**Brief:**
Output every record exactly, apart from its images.

(Saved entries)
========================================================================

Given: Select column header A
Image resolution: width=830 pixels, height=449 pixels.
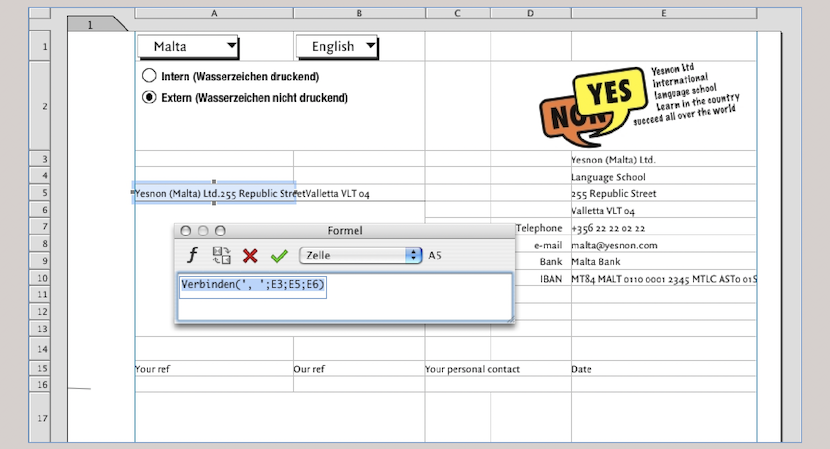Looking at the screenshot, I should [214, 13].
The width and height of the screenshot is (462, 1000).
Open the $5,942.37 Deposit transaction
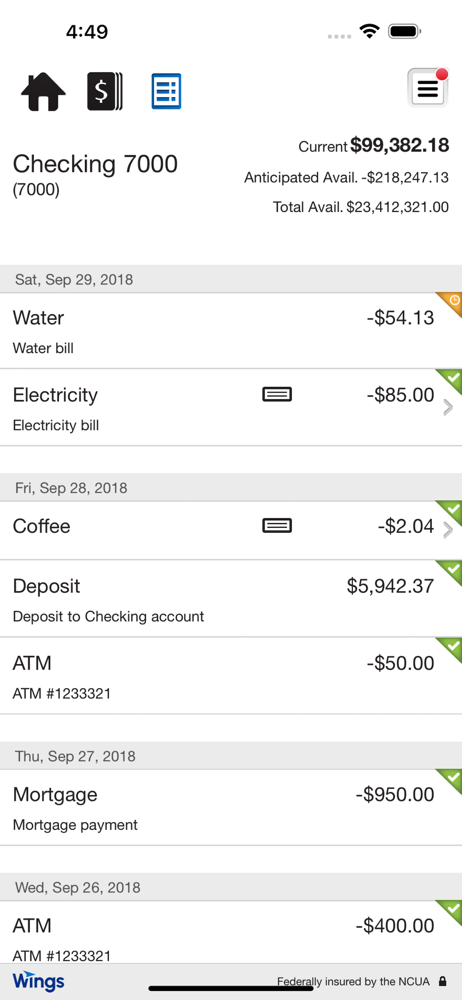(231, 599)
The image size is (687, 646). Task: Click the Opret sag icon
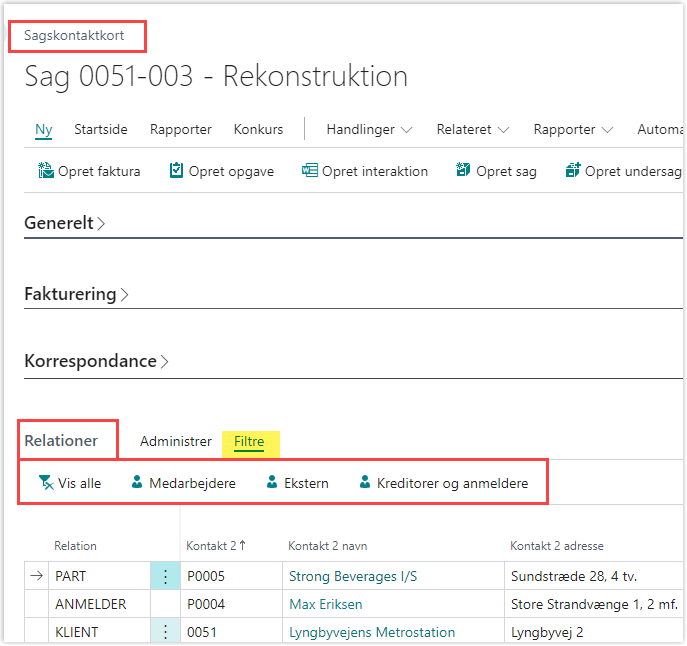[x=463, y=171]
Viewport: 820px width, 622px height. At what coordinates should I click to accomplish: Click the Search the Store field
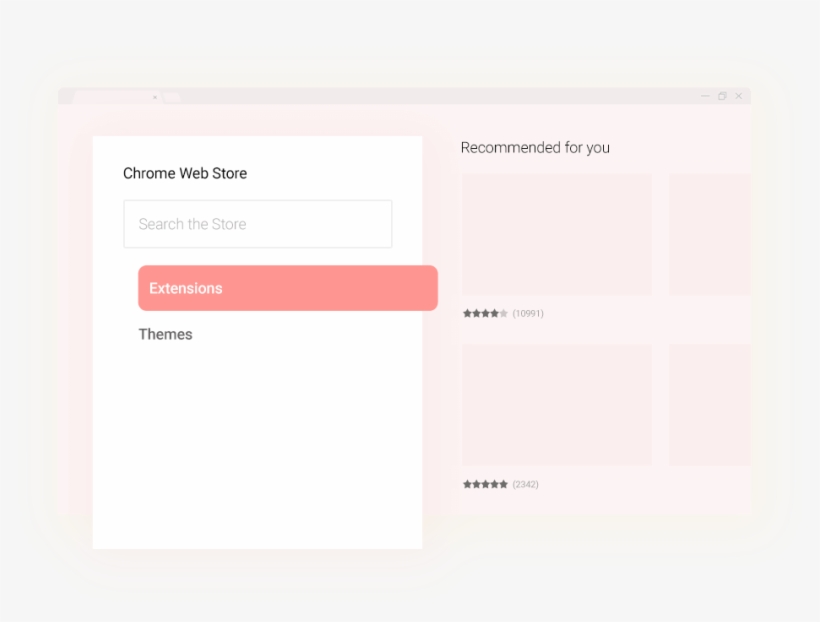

========================================================================

**Answer:**
Given: Select column header A
Image resolution: width=830 pixels, height=449 pixels.
Looking at the screenshot, I should [214, 13].
The width and height of the screenshot is (462, 1000).
Open the $5,942.37 Deposit transaction
(231, 599)
The image size is (687, 646). Task: Click the Opret sag icon
[x=463, y=171]
Viewport: 820px width, 622px height. At what coordinates should I click to accomplish: Click the Search the Store field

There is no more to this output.